ИРИНАРХОВ КОВЧЕГ
Солнце взошло не сразу. Промешкав, оно задержалось на линии горизонта, будто изумившись открывшемуся зрелищу. На росистом, седом холме поднимался от земли строящийся храм. В нем, как в ковчеге, стояли люди. Девять венцов смолистых, свежесрубленных бревен доходили им лишь до груди. Неспешная, белая река тумана несла их навстречу рассвету. Отец Иоанн, начиная литургию, воздел руки - солнце величественно взошло на небосклон, служивший недостроенному храму куполом.
ПЕРВЫЙ ВЕНЕЦ
И все же, первый венец был положен едва ли не за десять лет до литургии. Произошло это в тот самый день, когда в селе Ивановское вдруг поселились москвичи. А, может быть, все началось даже еще раньше, на обычной столичной кухне, где хозяин, Владимир Сергеевич Мартышин, не столько разделочную доску разрисовывал, сколько свою «деревенскую» мечту выписывал. Художник «усадил» за стол всю семью - себя самого, жену, дочку и сына, нарисовал бревенчатую стену, балалайку на ней, две расписные тарелки и, наконец, кипенно-белую раму окошка, за которым среди изумрудной зелени трав вдали, на холме, возвышается деревянный храм...
Мартышин работал в столичном журнале «Москва», каждый номер которого уходил "влет": в конце восьмидесятых - в начале девяностых периодика была насущнее хлеба. «Москва» переживала свой пик популярности и тиражности. Когда Мартышин вдруг снялся с места, объявив, что уезжает с семьей жить в какую-то там ярославскую деревню, ему не поверили. Ну, ладно сам - мало ли, какая блажь находит на человека, а жене, Татьяне Викторовне, за что такая напасть? Она на телевидении работает, по «заграницам» ездит так же запросто, как иные москвичи в электричке на дачу снуют. А дети? Про них он, Мартышин, подумал?!
И был его духовный выход (так он это про себя называл) в глазах многих выходкой.
НЕОБЫКНОВЕННАЯ ИСТОРИЯ
В сельской школе, куда он пришел работать учителем истории, царила непроходимая тоска. Девчонки-выпускницы, перепрыгнувшие из десятого класса прямехонько за учительский стол, на нового коллегу смотрели с опаской. А тот исподволь, потихоньку принялся давать детишкам на уроках не просто скупую хронографию необъятной Родины, а краеведение. «История у нас здесь, - говорил он изумленным своим ученикам, - очень богатая, по нескольку томов можно написать буквально о каждой деревне...» А потом начал Месяцеслов им от случая к случаю почитывать, Книгу книг, Библию, цитировать...
От деревни к деревне полетела молва: в Ивановской - а точнее, в Мартышенской - школе все крестятся!
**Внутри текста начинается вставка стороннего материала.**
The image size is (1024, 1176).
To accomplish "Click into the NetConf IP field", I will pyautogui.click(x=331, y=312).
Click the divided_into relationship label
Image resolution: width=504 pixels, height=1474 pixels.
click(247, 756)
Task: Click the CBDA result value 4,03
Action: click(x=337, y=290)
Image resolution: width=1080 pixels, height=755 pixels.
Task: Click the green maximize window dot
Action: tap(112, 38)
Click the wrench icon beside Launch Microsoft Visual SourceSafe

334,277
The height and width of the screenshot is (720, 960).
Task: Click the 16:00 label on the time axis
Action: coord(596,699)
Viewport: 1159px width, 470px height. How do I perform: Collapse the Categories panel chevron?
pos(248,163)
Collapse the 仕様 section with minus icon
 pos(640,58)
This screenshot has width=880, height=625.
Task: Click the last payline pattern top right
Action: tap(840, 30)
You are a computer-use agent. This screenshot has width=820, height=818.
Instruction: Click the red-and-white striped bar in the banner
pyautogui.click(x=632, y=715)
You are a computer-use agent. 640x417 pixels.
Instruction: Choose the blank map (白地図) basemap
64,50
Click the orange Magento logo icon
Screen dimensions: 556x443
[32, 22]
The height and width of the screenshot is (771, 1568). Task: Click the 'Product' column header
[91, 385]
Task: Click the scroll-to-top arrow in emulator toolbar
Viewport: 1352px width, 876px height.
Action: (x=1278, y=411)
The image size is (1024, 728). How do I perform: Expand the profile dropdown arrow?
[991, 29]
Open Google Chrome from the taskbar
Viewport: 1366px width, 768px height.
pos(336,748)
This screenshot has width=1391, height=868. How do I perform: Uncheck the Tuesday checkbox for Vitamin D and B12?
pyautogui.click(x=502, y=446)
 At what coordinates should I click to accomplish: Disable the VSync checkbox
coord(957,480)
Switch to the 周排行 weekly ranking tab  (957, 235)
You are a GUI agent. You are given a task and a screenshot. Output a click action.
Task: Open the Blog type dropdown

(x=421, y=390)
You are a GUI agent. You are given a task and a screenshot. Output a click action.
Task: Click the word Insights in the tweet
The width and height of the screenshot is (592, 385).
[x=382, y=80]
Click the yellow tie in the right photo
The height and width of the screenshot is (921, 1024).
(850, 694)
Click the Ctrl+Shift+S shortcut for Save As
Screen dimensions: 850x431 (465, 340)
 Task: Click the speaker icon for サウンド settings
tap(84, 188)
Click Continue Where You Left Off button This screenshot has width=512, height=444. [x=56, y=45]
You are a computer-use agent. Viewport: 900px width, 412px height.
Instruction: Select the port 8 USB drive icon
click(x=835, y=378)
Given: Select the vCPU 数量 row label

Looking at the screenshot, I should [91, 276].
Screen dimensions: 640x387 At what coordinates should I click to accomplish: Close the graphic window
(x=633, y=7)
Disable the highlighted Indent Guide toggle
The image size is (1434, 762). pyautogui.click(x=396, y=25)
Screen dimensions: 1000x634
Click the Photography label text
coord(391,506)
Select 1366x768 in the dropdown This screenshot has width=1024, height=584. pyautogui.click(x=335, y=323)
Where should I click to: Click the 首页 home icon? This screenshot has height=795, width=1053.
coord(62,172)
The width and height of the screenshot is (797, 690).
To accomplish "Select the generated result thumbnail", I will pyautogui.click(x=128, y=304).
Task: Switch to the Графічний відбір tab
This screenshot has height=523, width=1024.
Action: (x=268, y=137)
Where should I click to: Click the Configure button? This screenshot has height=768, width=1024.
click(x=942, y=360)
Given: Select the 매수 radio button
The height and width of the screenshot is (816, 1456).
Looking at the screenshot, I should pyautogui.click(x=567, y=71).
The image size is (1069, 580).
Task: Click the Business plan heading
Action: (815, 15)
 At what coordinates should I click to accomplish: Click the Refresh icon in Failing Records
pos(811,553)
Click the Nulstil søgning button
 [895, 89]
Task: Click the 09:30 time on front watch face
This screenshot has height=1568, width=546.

Народ более осведомленный усмехался, привычно глядя на придорожный указатель, на котором упрямые шутники в очередной раз сбили две последние буквы на конце, отчего получилось: «Борисоглебский рай...»: «Ну и ну! - не уставали удивляться селяне. - Преподобный Иринарх, затворник Борисоглебский, в смутное время отсюда благословил ополчение Минина и Пожарского на Москву идти, а нынче - из Москвы идут на нас...»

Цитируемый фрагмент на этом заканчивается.